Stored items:
★ ★ ★

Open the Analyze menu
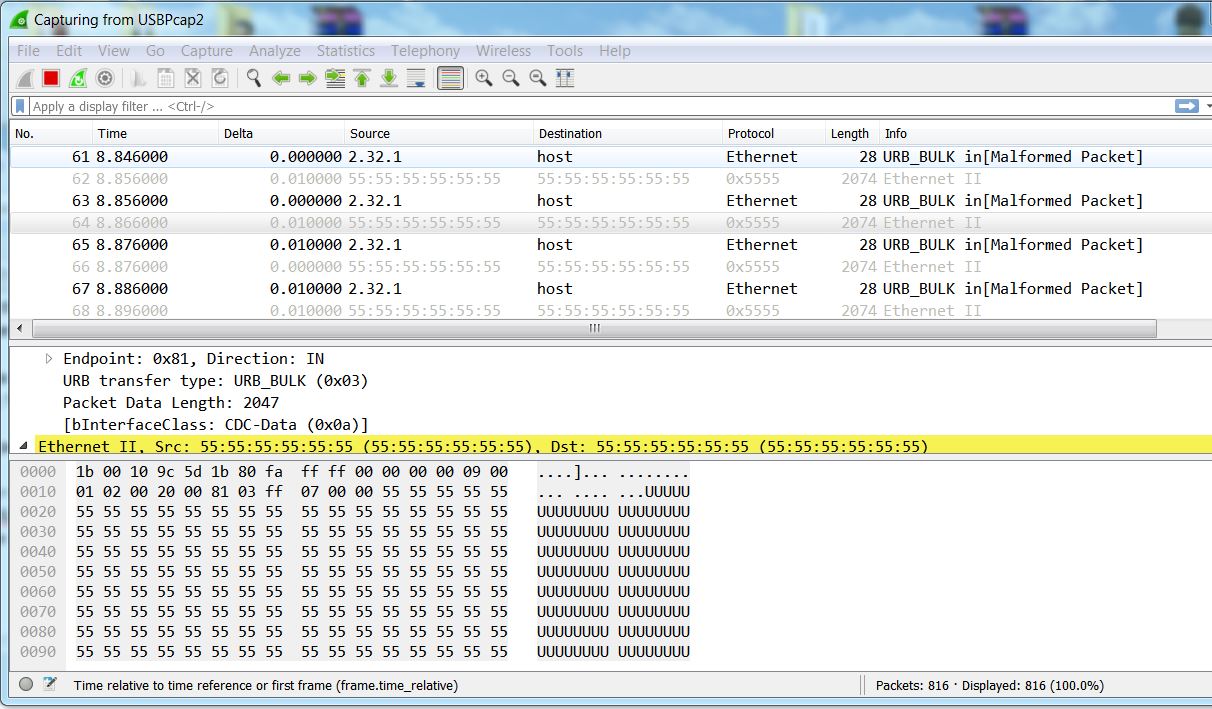 [x=274, y=51]
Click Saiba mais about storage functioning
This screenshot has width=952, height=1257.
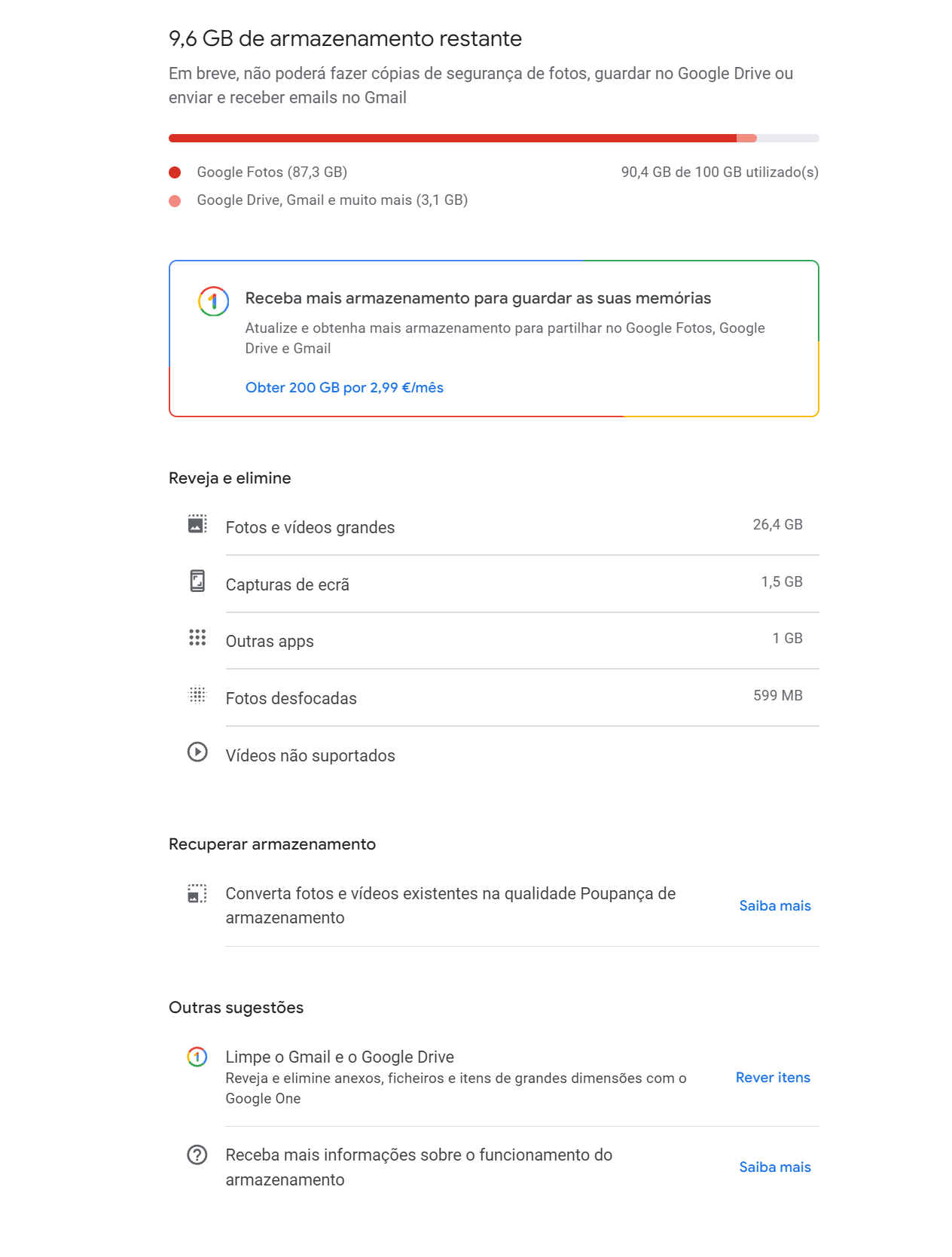click(x=775, y=1167)
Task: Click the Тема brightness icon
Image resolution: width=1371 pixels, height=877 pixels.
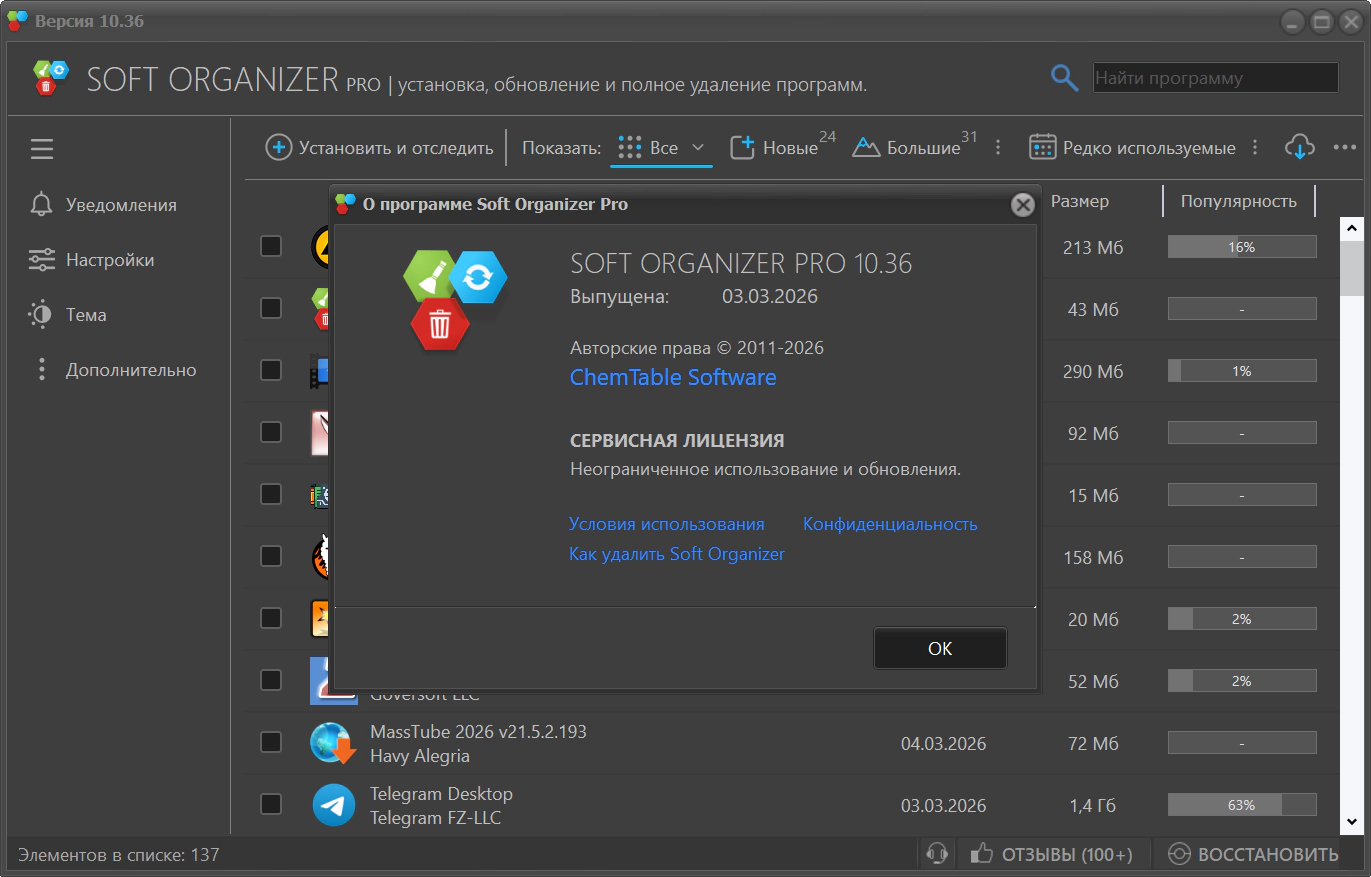Action: [x=41, y=315]
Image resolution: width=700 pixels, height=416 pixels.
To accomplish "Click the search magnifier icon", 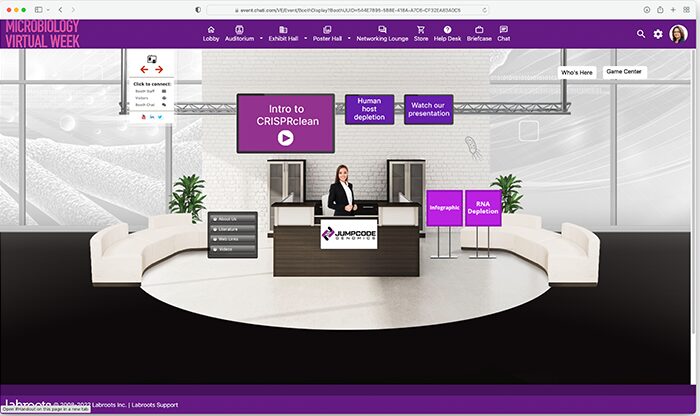I will coord(641,33).
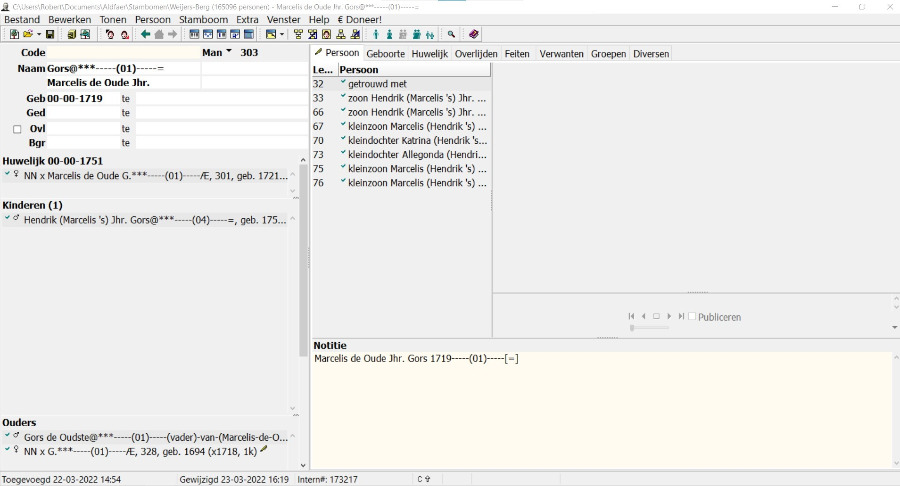Select child Hendrik (Marcelis 's) in Kinderen list
This screenshot has width=900, height=486.
[150, 220]
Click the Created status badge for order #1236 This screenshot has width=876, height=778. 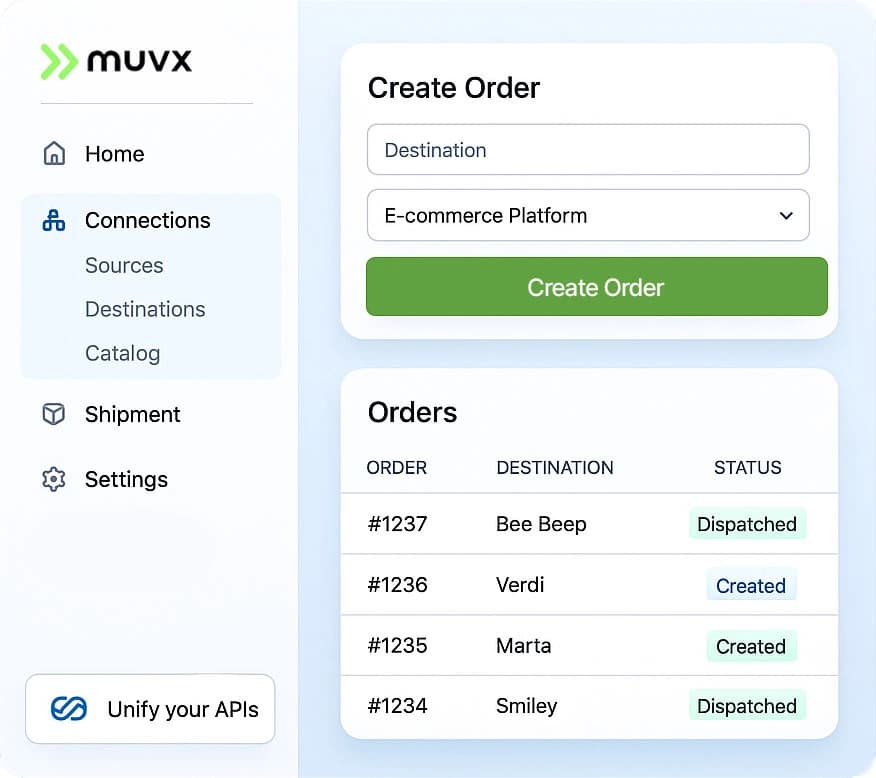tap(751, 585)
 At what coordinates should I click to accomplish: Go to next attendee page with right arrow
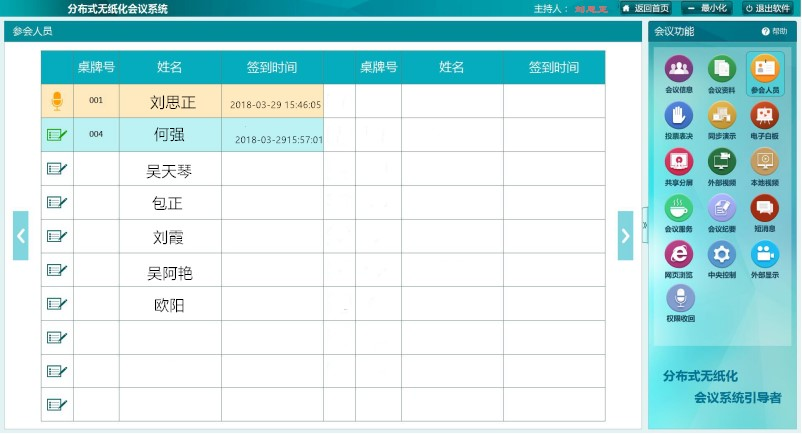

★ ★ ★

▶ _THE PROBLEM_: Look above for the line with "Task: Click the Тема brightness icon" and copy exactly from it through the line with "Image resolution: width=700", both included. Omit the pictures.

▶ _WRITTEN RESPONSE_:
Task: Click the Тема brightness icon
Image resolution: width=1371 pixels, height=877 pixels.
Action: [x=41, y=315]
Image resolution: width=700 pixels, height=416 pixels.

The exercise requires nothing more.